A warm welcome to 5 new subscribers who joined us since the last post. And a big thank you to all the readers for the strong support that you have given to this blog – the number of viewership for 2018 so far has now overtaken the whole of 2017 and it is not even half way through the year yet. This is very encouraging and motivating to me personally and thank you once again for your support.
Back in end 2017, many people thought that 2018 will be a bland year for investments but boy, what a wild ride we had. The looming threat of rising interest rate, the speedy return of expensive oil, the geopolitical risks in Middle East, reimposing of economic sanctions on Iran by US, the return of trade tariffs between US and Chine and even its own allies, nuclear threat from North Korea, North and South Korea embraces, hot and cold US-North Korea summit, the dramatic change in Malaysia political landscape lately, the neglected and lost favoured bitcoins and its cousins and not forgetting our very own Singapore property prices is going up again … WOW! Each one of them can be an influential factor on the stock market and we had all of them in a short 5 months !!!
What a topsy-turvy ride we had with the stock markets across the globe in 5 months and even our very own SGX was not spared.
Each crisis will give birth to an opportunity – the more important question is whether we are prepared to ride out the storm and take full advantage of the situation. I hope you have.
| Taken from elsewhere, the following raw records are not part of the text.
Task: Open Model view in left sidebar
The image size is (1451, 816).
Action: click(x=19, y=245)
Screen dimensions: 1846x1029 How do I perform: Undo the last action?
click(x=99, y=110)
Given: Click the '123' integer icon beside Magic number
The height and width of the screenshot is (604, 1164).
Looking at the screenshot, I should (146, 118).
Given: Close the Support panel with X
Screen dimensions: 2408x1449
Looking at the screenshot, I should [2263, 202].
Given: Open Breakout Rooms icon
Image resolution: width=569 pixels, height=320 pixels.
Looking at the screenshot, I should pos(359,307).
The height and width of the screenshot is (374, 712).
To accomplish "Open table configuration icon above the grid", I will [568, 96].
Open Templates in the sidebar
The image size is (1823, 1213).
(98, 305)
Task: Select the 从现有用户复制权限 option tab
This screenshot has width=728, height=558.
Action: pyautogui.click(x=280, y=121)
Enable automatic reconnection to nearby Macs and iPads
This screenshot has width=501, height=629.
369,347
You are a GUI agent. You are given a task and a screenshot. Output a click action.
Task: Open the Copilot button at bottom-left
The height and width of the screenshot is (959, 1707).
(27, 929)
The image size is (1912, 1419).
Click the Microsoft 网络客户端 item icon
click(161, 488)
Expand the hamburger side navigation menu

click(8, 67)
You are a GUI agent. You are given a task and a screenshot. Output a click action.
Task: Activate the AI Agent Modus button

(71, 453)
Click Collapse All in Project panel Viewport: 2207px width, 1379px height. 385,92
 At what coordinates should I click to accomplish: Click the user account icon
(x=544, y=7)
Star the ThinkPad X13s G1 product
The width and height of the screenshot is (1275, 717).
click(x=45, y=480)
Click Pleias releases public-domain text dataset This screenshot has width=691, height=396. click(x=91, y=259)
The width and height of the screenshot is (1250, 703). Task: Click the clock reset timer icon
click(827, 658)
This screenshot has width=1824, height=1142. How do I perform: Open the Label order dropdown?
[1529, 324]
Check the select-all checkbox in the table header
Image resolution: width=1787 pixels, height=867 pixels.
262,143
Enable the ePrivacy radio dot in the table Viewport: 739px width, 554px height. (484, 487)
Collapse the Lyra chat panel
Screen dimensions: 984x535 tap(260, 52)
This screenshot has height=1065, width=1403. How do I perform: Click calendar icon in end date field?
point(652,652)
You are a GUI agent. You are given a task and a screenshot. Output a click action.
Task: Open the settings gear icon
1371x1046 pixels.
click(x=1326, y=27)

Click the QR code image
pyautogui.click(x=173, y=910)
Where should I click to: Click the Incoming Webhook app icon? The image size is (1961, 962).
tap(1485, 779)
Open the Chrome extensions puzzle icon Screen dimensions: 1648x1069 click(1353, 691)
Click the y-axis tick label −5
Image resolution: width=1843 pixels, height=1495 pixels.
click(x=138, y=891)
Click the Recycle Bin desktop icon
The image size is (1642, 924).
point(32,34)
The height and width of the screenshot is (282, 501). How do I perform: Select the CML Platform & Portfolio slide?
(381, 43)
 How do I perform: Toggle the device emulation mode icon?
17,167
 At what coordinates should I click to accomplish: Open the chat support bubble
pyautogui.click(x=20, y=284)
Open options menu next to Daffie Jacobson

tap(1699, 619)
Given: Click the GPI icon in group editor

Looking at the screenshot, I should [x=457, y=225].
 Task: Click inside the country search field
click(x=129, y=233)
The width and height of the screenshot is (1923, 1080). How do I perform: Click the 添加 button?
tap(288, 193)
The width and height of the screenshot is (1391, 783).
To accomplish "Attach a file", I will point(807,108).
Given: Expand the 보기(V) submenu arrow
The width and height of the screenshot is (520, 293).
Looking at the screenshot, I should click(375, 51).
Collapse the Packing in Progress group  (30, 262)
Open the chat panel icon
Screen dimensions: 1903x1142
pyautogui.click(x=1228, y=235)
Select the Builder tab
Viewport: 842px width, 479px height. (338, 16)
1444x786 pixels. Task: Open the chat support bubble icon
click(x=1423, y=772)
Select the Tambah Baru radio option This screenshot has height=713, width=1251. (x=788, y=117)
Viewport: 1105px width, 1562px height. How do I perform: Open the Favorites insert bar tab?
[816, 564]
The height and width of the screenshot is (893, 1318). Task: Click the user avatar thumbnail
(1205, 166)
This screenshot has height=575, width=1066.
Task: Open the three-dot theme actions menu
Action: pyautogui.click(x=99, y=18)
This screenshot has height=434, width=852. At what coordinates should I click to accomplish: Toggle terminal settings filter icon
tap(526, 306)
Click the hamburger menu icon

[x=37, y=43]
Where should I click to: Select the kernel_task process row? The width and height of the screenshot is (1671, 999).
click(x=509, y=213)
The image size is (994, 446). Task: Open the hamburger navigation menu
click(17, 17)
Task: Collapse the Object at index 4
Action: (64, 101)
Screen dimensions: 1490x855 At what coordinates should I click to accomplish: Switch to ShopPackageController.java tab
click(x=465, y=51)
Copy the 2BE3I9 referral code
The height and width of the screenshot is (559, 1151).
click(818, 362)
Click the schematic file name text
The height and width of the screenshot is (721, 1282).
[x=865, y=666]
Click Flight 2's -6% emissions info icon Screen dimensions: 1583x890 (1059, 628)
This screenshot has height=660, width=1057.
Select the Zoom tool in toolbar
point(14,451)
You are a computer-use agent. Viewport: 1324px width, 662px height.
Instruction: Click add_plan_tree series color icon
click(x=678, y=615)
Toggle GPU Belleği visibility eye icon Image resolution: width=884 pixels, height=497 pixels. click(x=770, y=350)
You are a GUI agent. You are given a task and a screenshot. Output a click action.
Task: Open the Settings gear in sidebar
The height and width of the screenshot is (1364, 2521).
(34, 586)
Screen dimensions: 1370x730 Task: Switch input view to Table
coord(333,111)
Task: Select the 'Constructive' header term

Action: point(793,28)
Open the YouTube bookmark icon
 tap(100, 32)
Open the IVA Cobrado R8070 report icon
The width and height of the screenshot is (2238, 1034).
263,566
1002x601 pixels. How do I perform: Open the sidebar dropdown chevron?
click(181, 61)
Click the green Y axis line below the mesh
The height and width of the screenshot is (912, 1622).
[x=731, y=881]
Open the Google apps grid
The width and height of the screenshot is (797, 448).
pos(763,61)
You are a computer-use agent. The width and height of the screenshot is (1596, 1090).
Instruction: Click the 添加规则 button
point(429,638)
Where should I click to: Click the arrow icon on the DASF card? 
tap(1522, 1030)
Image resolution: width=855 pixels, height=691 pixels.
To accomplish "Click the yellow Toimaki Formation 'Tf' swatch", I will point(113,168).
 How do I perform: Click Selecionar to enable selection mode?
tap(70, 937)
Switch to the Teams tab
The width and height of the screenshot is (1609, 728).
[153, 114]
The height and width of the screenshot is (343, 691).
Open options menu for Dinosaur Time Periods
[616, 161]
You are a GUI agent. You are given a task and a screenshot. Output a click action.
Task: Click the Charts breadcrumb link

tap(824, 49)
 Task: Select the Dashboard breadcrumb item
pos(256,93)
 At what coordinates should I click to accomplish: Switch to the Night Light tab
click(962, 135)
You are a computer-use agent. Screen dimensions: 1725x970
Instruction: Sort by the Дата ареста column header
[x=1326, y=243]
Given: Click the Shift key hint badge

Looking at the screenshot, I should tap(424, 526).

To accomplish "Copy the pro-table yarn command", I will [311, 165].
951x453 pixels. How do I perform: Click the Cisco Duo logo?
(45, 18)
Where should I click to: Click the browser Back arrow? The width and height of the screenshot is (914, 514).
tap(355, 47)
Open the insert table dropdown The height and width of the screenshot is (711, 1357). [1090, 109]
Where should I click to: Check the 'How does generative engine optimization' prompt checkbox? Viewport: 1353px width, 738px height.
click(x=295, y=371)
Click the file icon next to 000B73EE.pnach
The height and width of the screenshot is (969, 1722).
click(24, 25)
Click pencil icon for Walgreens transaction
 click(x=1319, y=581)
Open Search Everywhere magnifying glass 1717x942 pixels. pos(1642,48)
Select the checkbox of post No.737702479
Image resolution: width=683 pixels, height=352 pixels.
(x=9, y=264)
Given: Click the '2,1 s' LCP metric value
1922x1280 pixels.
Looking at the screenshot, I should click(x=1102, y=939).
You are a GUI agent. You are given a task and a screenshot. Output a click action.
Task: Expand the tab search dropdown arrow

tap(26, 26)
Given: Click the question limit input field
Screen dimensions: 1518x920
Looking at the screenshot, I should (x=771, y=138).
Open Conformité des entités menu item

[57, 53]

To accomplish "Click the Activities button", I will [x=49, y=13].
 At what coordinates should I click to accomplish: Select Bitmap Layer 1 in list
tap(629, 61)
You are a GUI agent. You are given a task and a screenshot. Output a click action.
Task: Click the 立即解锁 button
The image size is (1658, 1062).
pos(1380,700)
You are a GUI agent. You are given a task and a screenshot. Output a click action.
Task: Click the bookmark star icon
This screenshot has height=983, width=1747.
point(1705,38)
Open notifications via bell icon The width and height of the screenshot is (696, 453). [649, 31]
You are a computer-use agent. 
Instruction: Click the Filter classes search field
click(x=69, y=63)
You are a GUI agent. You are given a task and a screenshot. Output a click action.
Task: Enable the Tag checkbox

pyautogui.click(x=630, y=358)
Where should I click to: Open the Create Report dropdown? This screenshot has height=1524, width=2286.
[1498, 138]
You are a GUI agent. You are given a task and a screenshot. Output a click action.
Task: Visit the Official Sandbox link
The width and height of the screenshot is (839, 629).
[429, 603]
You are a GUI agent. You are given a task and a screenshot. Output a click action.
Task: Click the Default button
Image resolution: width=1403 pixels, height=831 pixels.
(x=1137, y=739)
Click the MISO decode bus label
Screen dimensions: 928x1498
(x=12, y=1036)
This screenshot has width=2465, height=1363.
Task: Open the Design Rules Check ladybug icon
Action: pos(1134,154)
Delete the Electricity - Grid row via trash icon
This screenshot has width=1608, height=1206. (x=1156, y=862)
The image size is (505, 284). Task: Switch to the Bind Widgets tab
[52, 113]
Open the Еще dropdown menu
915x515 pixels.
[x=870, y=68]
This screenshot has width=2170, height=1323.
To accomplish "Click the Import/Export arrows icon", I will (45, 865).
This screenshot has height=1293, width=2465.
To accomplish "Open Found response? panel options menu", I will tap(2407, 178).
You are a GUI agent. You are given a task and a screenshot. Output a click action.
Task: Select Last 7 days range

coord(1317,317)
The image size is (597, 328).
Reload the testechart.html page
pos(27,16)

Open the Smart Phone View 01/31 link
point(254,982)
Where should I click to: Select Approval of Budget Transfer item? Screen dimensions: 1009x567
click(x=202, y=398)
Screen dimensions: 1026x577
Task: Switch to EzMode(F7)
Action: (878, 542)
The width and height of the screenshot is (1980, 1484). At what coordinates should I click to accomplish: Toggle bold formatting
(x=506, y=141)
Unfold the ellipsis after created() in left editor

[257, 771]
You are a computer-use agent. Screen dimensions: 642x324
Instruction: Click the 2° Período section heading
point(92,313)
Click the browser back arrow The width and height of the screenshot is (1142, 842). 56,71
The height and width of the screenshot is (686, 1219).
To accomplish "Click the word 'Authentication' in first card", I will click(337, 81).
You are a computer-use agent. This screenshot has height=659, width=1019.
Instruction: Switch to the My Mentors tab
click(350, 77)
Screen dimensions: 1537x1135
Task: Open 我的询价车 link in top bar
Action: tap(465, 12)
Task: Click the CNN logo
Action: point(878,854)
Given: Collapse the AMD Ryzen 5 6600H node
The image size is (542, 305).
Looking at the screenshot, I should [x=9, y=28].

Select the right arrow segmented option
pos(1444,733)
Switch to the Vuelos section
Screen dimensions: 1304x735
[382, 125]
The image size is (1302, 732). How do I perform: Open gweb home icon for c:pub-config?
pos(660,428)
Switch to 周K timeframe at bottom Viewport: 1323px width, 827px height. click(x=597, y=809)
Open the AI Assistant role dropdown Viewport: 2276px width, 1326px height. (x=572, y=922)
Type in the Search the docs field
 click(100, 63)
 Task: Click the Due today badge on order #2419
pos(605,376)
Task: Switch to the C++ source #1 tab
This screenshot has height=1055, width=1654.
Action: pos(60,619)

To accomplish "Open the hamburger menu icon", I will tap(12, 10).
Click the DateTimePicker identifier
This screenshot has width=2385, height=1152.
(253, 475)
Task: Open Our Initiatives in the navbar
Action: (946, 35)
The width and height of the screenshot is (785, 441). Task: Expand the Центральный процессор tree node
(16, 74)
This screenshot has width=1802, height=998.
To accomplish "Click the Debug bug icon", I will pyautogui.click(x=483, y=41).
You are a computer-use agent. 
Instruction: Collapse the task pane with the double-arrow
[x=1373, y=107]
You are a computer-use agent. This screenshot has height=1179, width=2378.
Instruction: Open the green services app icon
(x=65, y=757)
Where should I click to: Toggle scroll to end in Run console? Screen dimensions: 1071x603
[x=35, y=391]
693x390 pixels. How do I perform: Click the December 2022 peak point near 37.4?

I tried but to varying success … hope you are better in this than me.
Back to the “specifics” as my boss like to say, with the full year results announcement by Accordia Golf Trust on Monday, I can now sum up my dividend yield for first half of this year. Well, well, well, even I can’t believe it, its a whopping 3.5% yield. The upcoming dividends from SIA Engineering and Singtel which will ex-div in July will bring me to 4.1%. I am pretty sure I will cross the 5% target by end of the year now. I am really happy with this.
While I am elated with this results, I was disappointed with Accordia Golf Trust. Kinda of an anti-climax being the last in my portfolio to announce its results.
Their dividend distribution for July to Dec 2017 declines again compared to previous year. They announced 2.2 cents dividend per share compared to 3.59 cents for the same period in 2016. This is an amazing 36% reduction! Once again, they have put the “blame” on their golf members withdrawing their deposits after the “locked in” period, which drained them of the cash required to distribute dividends.
When I first heard it last year, I thought it was once off and I didn’t quite pay much attention to it. But to hear for the second year, I decided that I needed to understand this better. If this continues on, I have to reconsider my investment in this company.
Examining at their latest financial statements, they carry about 10,521 Mil Yen of membership deposit on their current liabilities book on 31 Mar 2018. In the last financial year, about 1,500 Mil Yen was returned to their members. This amount was 35% of their annual net profit, 18% of their net cash flow from operations and 30% of their cash available for distribution (excluding deposit refund).
It is significant!
The huge amount of membership deposit as current liability has also caused current liabilities to exceed current asset. This is undoubtedly another concern.
Although in the financial statement, it was stated that “based on historical redemption experience, the management believes that it is unlikely that there will be significant redemption of deposit for the next 12 months”, it did not reveal what they are going to do to prevent further redemption and what would be a credible worst case scenario. Is a full redemption of 10,521 Mil Yen even possible? I don’t know.
It seems that the amount of cash that they have currently and the positive cash flow that they are generating operationally is sufficient to fulfill this but it just means that unit holders like us will not get any dividend. Wow, that will be an earthshaking event if it really happens.
At the current dividend payout, the yield at the current share price of 63 cents is only 6%. I think the market is expecting a 8% dividend yield. To bring the dividend yield back to 8%, the share price will have to drop significantly.
The only saving grace is that they are still generating positive income and a healthy cash flow from operations. If they can maintain this, they should be able to ride through this challenge over the next few years. But are investors patient enough to wait so long? Waiting has its own opportunity cost too.
I fear of a major backlash tomorrow – Alas!